Cuatro: “La desigualdad extrema tiene un enorme impacto en las vidas de las mujeres, sobrerrepresentadas en los sectores con peores salarios y que sufren mayores niveles de discriminación en el ámbito laboral y asumen la mayor parte del trabajo de cuidados no remunerado. Al ritmo actual, llevará 170 años alcanzar la igualdad salarial entre hombres y mujeres”.

Cinco: “La evasión y elusión fiscal por parte de las grandes multinacionales priva a los países pobres de, al menos, 100 mil millones de dólares cada año en ingresos fiscales, dinero suficiente para financiar servicios educativos para los 124 millones de niños y niñas sin escolarizar, o servicios sanitarios que podrían evitar la muerte de, al menos, seis millones de niños y niñas cada año”.

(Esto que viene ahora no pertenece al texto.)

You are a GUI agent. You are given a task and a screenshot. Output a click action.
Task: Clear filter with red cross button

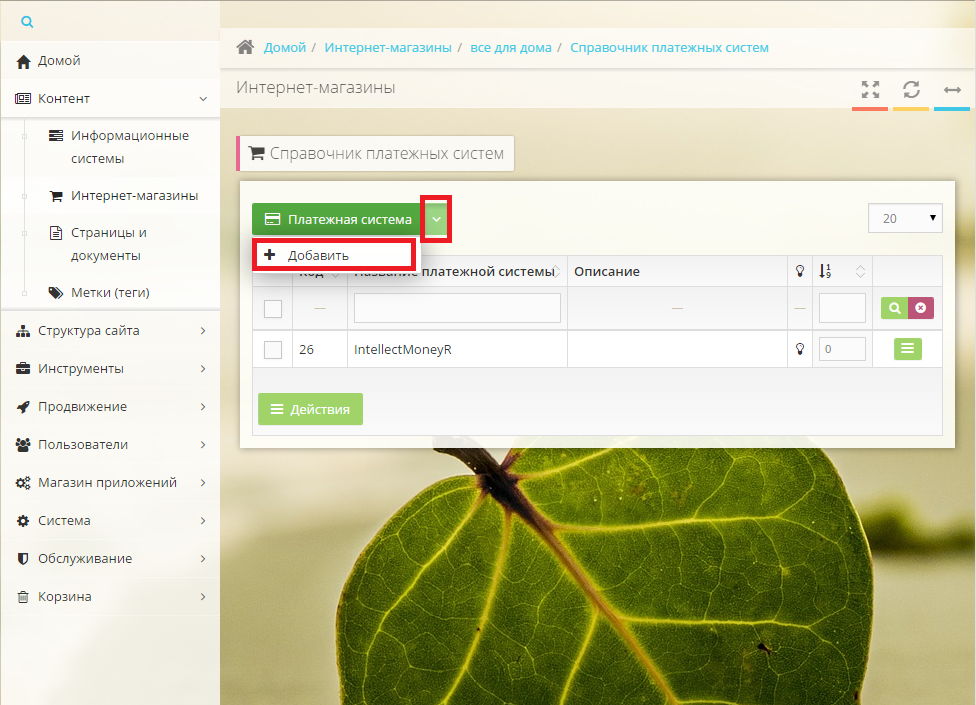pyautogui.click(x=920, y=308)
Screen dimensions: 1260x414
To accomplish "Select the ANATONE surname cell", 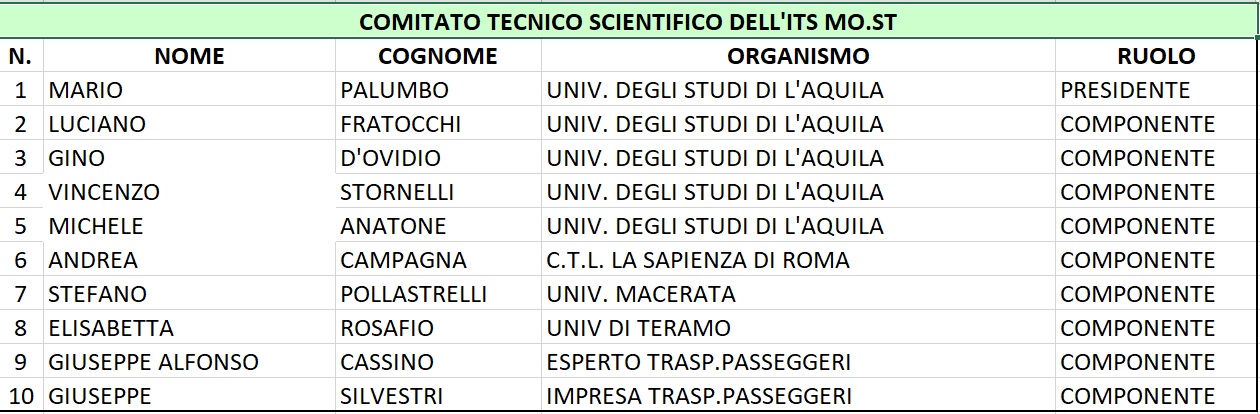I will pos(438,226).
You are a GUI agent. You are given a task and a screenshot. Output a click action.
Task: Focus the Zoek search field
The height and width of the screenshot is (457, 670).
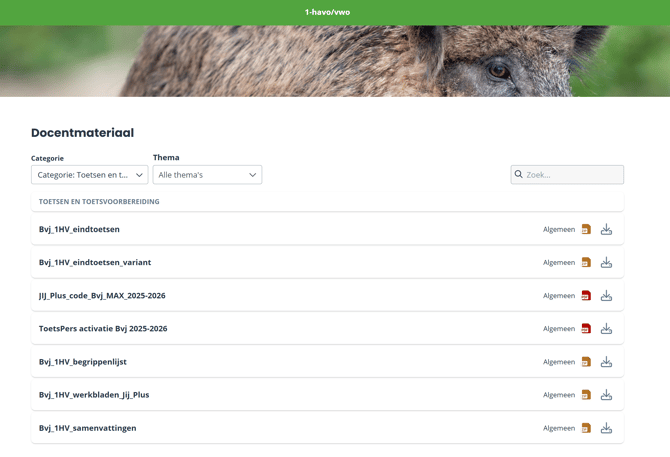pyautogui.click(x=572, y=174)
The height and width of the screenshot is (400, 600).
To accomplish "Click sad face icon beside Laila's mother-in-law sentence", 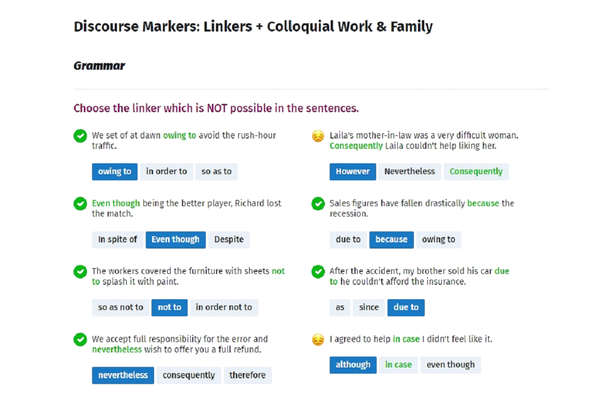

Esta crudísima realidad, desde la perspectiva de un real y radical Humanismo Cristiano no puede pasar desapercibida sin que hagamos algo, sin que aportemos algo. Ello motiva a la acción obrero-social que en el plano continental despliega la Confederación de Trabajadores y de Trabajadoras de las Américas (CSA), con su campaña “Alto a la codicia corporativa”, misma que reivindica dos ejes fundamentales: protección social universal y un salario mínimo digno.

Durante los días 5 y 6 de este mes de octubre, representantes sindicales nacionales afines a la CSA y con la facilitación de la FES plantearon, mediando un gran esfuerzo de análisis y programación, la concreción de esta campaña a nuestra realidad socio-laboral y sindical del presente. En nuestro caso, agradecemos a la compañera socióloga María Laura Sánchez Rojas su compromiso de representación para con la corriente sindical que conjunta nuestros esfuerzos de lucha.

Tal campaña tiene rango global, pues viene promovida desde la Confederación Sindical Internacional (CSI, por sus siglas en español), cuya vertiente en nuestra región es, precisamente, la CSA.